**What the exercise asks**
Only the text of the records belongs in the answer, copied exactly and without pictures.

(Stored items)
####################

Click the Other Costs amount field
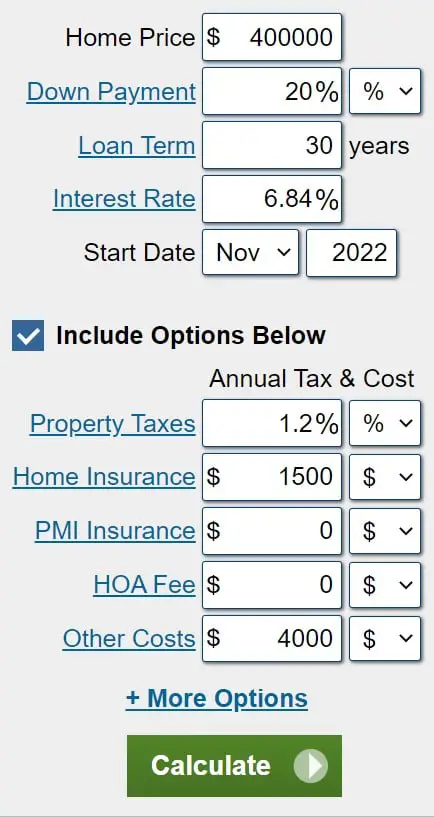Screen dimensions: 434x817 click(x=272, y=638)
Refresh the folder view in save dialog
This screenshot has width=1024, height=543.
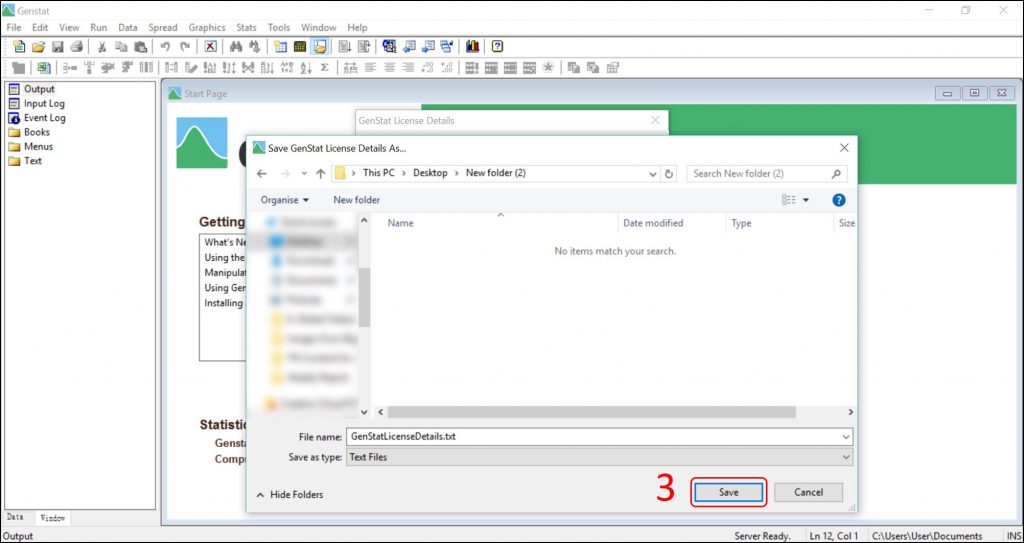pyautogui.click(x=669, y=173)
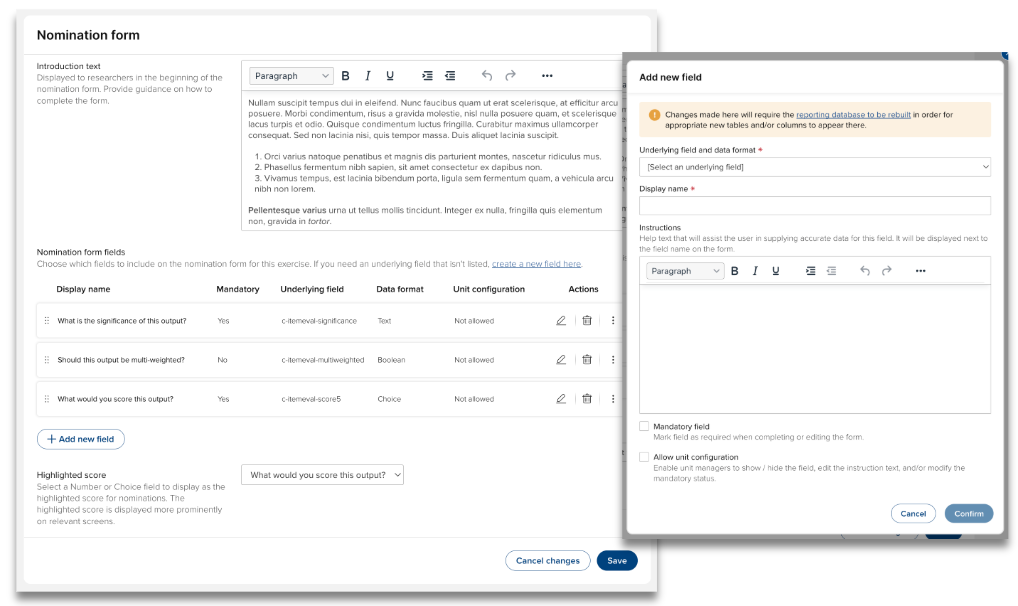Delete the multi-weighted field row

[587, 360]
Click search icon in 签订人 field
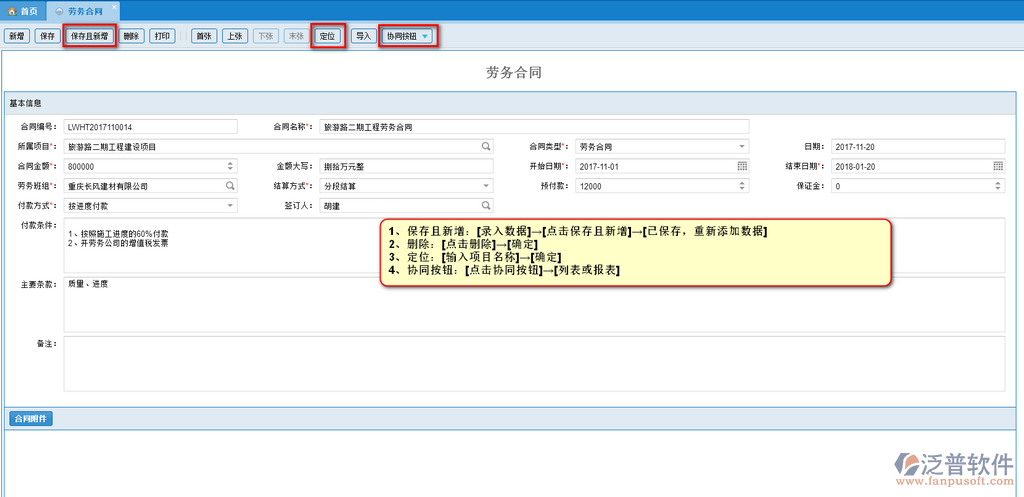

####################

**Response to this task**
Click the Other Costs amount field
Screen dimensions: 434x817 click(x=272, y=638)
Refresh the folder view in save dialog
This screenshot has width=1024, height=543.
pyautogui.click(x=669, y=173)
Delete the multi-weighted field row

[587, 360]
Click search icon in 签订人 field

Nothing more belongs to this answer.